I believe it has to do with the backticks command substitution syntax, and I admit I don't completely understand its implications.

I have tried the following variations but with the same failed results:

ssh -t Host1 "`eval ssh-agent -s` && ssh-add ~/.ssh/host1-id_key && ssh-add -l; ssh Host2 "cat remotefile.mp4""
ssh -t Host1 << HERE
`eval ssh-agent -s`;
ssh-add ~/.ssh/host1-id_key;
ssh-add -l;
ssh Host2 "cat remotefile.mp4"

How do I successfully chain/nest several commands to be executed by the remote shells, in particular the eval ssh-agent one.

1 Answer 1


You can enable agent forwarding with -A. This will allow you to connect to your local ssh-agent from the remote host.
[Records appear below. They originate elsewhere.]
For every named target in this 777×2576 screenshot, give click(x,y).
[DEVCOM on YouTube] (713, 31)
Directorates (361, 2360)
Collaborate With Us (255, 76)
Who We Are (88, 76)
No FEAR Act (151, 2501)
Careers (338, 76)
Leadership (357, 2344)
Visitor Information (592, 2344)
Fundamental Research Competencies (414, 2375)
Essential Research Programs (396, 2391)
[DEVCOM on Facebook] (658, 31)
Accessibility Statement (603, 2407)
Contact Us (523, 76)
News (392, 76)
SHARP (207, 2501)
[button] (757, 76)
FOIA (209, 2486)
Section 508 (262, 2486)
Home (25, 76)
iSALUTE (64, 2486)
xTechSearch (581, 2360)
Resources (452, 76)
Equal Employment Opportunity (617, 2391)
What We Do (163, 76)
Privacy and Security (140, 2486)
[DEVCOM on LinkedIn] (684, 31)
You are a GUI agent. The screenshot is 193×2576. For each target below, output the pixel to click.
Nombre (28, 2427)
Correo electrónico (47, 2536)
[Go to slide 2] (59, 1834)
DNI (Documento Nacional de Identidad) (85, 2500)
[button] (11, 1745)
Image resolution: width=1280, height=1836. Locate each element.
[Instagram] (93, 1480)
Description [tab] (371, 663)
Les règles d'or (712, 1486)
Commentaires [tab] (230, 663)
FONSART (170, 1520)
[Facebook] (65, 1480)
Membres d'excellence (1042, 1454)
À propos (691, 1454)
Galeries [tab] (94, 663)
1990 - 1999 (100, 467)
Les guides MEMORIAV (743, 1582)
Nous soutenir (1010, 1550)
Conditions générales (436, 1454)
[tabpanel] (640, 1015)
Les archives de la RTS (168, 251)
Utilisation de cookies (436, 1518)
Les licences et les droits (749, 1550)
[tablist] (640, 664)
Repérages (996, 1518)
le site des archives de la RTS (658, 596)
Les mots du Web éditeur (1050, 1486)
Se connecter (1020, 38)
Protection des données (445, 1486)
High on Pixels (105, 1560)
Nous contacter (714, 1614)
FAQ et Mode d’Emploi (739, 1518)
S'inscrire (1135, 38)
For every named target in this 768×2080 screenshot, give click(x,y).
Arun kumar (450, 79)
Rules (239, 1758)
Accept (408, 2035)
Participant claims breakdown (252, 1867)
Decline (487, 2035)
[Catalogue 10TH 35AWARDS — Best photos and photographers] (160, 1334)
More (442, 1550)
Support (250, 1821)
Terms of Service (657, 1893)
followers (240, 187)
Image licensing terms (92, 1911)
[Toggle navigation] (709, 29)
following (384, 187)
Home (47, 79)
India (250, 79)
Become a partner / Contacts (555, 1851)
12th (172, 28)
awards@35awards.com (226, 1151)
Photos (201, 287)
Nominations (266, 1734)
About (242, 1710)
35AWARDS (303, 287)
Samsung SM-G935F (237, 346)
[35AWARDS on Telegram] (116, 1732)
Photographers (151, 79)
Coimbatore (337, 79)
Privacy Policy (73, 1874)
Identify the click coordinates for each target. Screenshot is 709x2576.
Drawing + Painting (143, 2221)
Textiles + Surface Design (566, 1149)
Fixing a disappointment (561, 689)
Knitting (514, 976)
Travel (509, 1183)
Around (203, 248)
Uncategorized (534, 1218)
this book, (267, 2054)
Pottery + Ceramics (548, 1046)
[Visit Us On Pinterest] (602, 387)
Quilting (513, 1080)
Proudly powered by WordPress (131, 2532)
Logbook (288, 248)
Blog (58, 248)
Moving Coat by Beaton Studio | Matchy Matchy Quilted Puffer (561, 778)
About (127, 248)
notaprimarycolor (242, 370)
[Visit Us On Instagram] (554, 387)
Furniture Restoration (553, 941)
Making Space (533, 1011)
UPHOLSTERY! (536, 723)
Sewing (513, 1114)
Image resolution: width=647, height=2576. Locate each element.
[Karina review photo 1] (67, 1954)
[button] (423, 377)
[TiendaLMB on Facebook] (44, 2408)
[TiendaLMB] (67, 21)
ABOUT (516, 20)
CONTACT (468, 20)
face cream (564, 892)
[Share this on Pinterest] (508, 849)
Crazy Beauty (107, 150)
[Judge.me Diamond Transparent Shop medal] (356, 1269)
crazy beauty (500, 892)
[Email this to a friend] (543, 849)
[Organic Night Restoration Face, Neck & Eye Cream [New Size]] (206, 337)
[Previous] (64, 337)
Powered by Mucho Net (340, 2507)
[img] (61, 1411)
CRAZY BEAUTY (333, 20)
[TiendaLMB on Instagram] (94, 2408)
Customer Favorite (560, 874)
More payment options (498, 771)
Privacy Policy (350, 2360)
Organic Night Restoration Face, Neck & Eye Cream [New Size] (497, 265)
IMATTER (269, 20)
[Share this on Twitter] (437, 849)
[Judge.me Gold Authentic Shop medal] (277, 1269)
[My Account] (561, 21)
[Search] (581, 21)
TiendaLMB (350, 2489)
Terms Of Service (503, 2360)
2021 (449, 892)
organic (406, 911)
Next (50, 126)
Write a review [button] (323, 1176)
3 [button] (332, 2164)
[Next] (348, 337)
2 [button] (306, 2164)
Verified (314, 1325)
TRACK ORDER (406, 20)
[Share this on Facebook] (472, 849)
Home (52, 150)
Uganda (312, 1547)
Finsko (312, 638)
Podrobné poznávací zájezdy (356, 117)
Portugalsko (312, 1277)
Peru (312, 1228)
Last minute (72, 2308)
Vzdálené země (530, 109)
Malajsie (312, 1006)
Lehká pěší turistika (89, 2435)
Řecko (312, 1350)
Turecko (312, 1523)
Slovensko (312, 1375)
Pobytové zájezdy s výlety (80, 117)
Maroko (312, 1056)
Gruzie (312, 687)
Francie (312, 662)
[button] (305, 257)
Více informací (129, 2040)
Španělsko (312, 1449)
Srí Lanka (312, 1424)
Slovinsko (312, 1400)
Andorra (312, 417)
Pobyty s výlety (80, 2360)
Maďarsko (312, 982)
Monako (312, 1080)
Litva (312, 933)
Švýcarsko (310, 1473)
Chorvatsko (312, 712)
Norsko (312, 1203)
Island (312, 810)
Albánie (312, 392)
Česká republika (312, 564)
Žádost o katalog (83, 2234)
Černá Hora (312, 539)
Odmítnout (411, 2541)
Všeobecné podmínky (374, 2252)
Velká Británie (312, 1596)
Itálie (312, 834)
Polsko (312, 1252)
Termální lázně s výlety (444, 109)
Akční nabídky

ssh -A Host1 ssh Host2 cat remotefile.mp4

If you always want to forward your agent to Host1, you can add the following to your ~/.ssh/config, and then you don't have to specify -A.

Host Host1
    ForwardAgent yes

Be aware of the security implications of agent forwarding. From the ssh(1) man page:

Agent forwarding should be enabled with caution. Users with the ability to bypass file permissions on the remote host (for the agent's UNIX-domain socket) can access the local agent through the forwarded connection. An attacker cannot obtain key material from the agent, however they can perform operations on the keys that enable them to authenticate using the identities loaded into the agent. A safer alternative may be to use a jump host (see -J).

As noted in the man page, an alternative is to use the jump host (-J) option. This is a little less flexible, but works fine if all you do on the first host is ssh to the second. To use this, we'd modify your example command as follows:

ssh -J Host1 Host2 cat remotefile.mp4

Here -J Host1 instructs ssh to connect to the remote host (Host2) via TCP forwarding on Host1.

If you always want to connect to Host2 using Host1 as a jump host, you can configure this in your ~/.ssh/config:

Host Host2
    ProxyJump Host1

Then you would only need to run ssh Host2 cat remotefile.mp4, and ssh would automatically tunnel this connection via Host1.